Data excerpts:
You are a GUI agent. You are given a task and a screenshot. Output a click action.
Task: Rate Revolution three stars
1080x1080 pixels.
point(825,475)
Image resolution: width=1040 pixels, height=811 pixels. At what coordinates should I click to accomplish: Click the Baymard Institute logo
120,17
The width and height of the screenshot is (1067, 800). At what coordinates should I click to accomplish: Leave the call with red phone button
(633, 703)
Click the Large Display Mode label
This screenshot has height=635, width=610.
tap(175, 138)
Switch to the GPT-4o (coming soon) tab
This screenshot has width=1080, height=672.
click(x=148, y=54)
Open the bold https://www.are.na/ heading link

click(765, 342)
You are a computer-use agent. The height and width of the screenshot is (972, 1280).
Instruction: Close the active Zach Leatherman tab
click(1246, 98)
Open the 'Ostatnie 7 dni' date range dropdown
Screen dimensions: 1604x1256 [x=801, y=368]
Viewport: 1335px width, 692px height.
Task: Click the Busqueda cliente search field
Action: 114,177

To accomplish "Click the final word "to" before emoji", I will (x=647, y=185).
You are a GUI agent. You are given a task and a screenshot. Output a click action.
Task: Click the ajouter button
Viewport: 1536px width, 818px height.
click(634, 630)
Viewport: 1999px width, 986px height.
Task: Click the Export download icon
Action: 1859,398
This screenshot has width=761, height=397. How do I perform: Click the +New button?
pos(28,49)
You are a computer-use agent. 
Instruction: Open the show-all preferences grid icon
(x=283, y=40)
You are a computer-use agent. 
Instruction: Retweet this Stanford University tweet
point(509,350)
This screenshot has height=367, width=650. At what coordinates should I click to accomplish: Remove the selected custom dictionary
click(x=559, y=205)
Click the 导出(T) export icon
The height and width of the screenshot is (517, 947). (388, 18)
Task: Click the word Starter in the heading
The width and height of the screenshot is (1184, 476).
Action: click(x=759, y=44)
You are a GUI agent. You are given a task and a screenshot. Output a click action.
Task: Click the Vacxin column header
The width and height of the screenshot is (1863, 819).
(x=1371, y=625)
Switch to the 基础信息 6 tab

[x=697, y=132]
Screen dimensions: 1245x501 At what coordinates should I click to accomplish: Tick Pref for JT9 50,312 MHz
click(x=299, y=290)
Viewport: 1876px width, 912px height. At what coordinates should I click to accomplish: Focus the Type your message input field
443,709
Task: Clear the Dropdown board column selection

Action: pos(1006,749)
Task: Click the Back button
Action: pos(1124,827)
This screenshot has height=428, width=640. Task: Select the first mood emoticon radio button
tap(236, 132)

Problem to work on: Exactly as written above, reproduce all of the entries.

Task response:
You are a GUI agent. You are given a task and a screenshot. Output a click action.
Task: Rate Revolution three stars
1080x1080 pixels.
point(825,475)
Image resolution: width=1040 pixels, height=811 pixels. At what coordinates should I click to accomplish: Click the Baymard Institute logo
120,17
The width and height of the screenshot is (1067, 800). At what coordinates should I click to accomplish: Leave the call with red phone button
(633, 703)
Click the Large Display Mode label
This screenshot has height=635, width=610.
tap(175, 138)
Switch to the GPT-4o (coming soon) tab
This screenshot has width=1080, height=672.
click(x=148, y=54)
Open the bold https://www.are.na/ heading link

click(765, 342)
You are a computer-use agent. The height and width of the screenshot is (972, 1280).
Instruction: Close the active Zach Leatherman tab
click(1246, 98)
Open the 'Ostatnie 7 dni' date range dropdown
Screen dimensions: 1604x1256 [x=801, y=368]
Viewport: 1335px width, 692px height.
Task: Click the Busqueda cliente search field
Action: 114,177

To accomplish "Click the final word "to" before emoji", I will (x=647, y=185).
You are a GUI agent. You are given a task and a screenshot. Output a click action.
Task: Click the ajouter button
Viewport: 1536px width, 818px height.
click(634, 630)
Viewport: 1999px width, 986px height.
Task: Click the Export download icon
Action: 1859,398
This screenshot has width=761, height=397. How do I perform: Click the +New button?
pos(28,49)
You are a computer-use agent. 
Instruction: Open the show-all preferences grid icon
(x=283, y=40)
You are a computer-use agent. 
Instruction: Retweet this Stanford University tweet
point(509,350)
This screenshot has height=367, width=650. At what coordinates should I click to accomplish: Remove the selected custom dictionary
click(x=559, y=205)
Click the 导出(T) export icon
The height and width of the screenshot is (517, 947). (388, 18)
Task: Click the word Starter in the heading
The width and height of the screenshot is (1184, 476).
Action: click(x=759, y=44)
You are a GUI agent. You are given a task and a screenshot. Output a click action.
Task: Click the Vacxin column header
The width and height of the screenshot is (1863, 819).
(x=1371, y=625)
Switch to the 基础信息 6 tab

[x=697, y=132]
Screen dimensions: 1245x501 At what coordinates should I click to accomplish: Tick Pref for JT9 50,312 MHz
click(x=299, y=290)
Viewport: 1876px width, 912px height. At what coordinates should I click to accomplish: Focus the Type your message input field
443,709
Task: Clear the Dropdown board column selection

Action: pos(1006,749)
Task: Click the Back button
Action: pos(1124,827)
This screenshot has height=428, width=640. Task: Select the first mood emoticon radio button
tap(236, 132)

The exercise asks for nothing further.